O Cristo Ressuscitado, que encontramos na comunidade reunida, segundo ouvimos no Evangelho do domingo passado, é hoje encontrado também na comunidade reunida que parte o pão, ou seja, no banquete da Eucaristia, na nossa festa dominical. É por isso que, nestes tempos de pandemia, tem sido tão doloroso para os cristãos permanecerem dentro de seus lares, sem irem ao lugar habitual de encontro com o Ressuscitado que se apresenta no seio da comunidade, e que se dá a nós na Palavra, nas espécies consagradas e na figura do irmão. Contudo, esse necessário isolamento não nos impede de estar em comunhão nem com o Cristo e nem com irmãos. Quando, no modo que nos é possível, nós paramos e rezamos, Ele está no meio de nós. E, quando o cansaço nos vence, Ele ainda está aí, tomando-nos no colo, consolando-nos em nosso medo e nos dizendo no silêncio do nosso coração que “tudo ficará bem”.
Nós que o reconhecemos ao partir o pão, devemos, à maneira dos discípulos de Emaús, correr para levar a outros este alegre anúncio. O verbo grego “Anastantes” é fundamental nesse texto.

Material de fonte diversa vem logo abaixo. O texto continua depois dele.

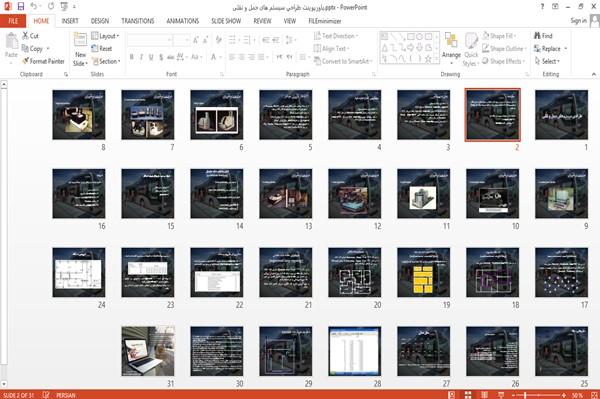
Task: Click the Format Painter brush icon
Action: [x=25, y=61]
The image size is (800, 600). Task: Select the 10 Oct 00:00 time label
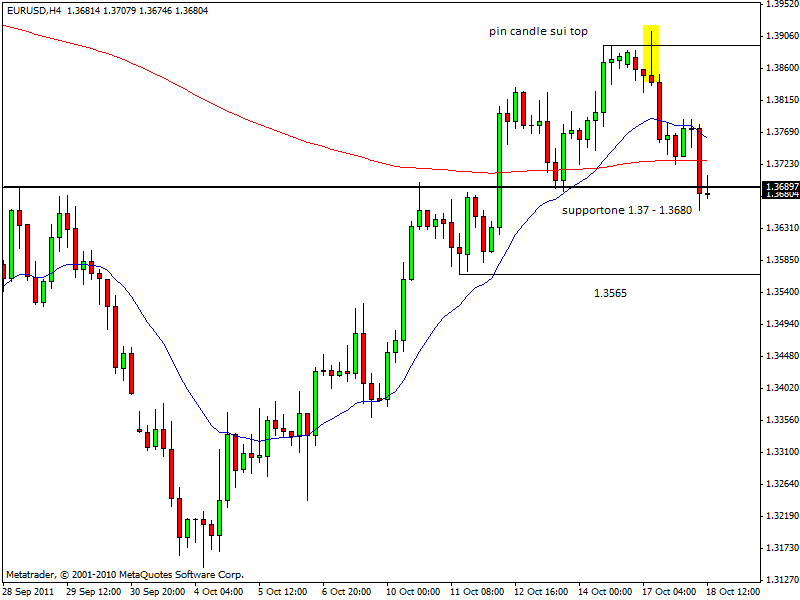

É uma flexão do verbo “anistemi”, usado para indicar também a ressurreição, que é chamada “anástasis”. Ao ouvirmos a Palavra de Cristo e ao reconhecermos o Senhor no pão que Ele mesmo reparte para nós, o pão que é seu Corpo Glorioso, nós, como que ressuscitados, nos erguemos e saímos para anunciar aos nossos irmãos que ele está vivo no meio de nós, que Ele nos apareceu, porque cremos na sua presença nos sacramentos, e que estamos cheios de uma renovada esperança pascal que nos enche de alegria, alegria esta que brota da certeza de que Ele está no meio de nós e nos ressuscitará no último dia.
Essa “saída” nós não a podemos realizar agora, mas poderemos realizá-la depois, porque o Cristo quer que sejamos missionários da sua Ressurreição. Talvez por hora, possamos “virtualmente” através das redes sociais, aplicativos de mensagens e até mesmo através de uma ligação sermos missionários da Ressurreição, anunciando a nossos irmãos que não devem deixar a tristeza tomar conta de seus corações, porque o Cristo está vivo!
Abramo-nos à graça deste dia, para que a alegria da ressurreição renove a nossa esperança e faça nascer em nós uma alegria renovada que brota da certeza de que Cristo Ressuscitou e que, com Ele, seremos também nós ressuscitados pelo Pai. Aleluia!